Graveside: There are a lot of bands that SORT of sound like us, but none who are really close. I could say band X for this reason and this reason, and band Y for that reason and that reason, but in the end we're unique, and that's a good thing, since it widens our appeal and we can claim that we offer an angle that's original but people can still get their heads around it. The prog thing comes from a refusal to be limited by the traditional 4-minute song structure. True, part of the reason that it IS tradition is that it works, but it can be so much more. Not every part we come up with screams that it's a verse or a chorus, so why should we discard them just because tradition insists that songs be only verses and choruses, with an occasional bridge? And once you have all these disparate parts, how do you make them fit together without sounding like a incongruous mess? There's a lot to be learned from the prog world in this area.
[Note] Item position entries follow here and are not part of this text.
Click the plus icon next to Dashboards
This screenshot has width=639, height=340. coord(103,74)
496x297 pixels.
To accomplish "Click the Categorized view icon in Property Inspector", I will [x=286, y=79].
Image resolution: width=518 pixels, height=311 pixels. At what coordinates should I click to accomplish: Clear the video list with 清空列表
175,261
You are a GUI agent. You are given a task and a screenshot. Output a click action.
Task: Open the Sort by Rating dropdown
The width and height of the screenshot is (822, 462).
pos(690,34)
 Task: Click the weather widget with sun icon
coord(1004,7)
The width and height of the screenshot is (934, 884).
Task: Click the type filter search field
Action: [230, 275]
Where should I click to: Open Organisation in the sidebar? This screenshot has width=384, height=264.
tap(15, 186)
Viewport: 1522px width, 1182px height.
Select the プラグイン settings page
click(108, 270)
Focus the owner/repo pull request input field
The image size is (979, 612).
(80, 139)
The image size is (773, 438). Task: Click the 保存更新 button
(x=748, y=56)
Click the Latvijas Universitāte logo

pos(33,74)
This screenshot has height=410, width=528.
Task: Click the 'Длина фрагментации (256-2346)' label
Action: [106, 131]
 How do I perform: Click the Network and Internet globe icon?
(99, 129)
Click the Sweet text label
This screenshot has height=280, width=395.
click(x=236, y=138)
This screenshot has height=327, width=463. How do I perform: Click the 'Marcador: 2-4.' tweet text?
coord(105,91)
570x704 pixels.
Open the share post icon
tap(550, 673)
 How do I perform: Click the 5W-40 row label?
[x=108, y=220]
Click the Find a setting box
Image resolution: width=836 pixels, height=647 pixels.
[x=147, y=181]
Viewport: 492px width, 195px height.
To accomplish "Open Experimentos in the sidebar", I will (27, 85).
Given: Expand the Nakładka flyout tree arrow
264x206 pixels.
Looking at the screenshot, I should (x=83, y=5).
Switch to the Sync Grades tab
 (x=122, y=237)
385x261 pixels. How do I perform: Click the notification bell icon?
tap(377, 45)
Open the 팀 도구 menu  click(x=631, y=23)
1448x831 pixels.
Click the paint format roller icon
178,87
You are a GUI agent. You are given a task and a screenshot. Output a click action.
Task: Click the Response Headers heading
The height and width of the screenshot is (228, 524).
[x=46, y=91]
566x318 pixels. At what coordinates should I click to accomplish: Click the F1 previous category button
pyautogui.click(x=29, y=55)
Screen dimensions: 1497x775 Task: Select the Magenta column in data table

What next for you, what does this years hold?

Graveside: Hopefully we will be able to get out on the road and support the new cd. Last year was a bit of a bust, since just as we were finishing up the record, Cruella was diagnosed with breast cancer, so we pretty much had to put the band into park while she went through chemo and radiation treatments. Now, however, her treatments are done, and she's feeling great, and we have a lot of new material written. We can't wait to get out there and start doing our thing again.

Cruella: 3 words! Road, Ruling, Rocking!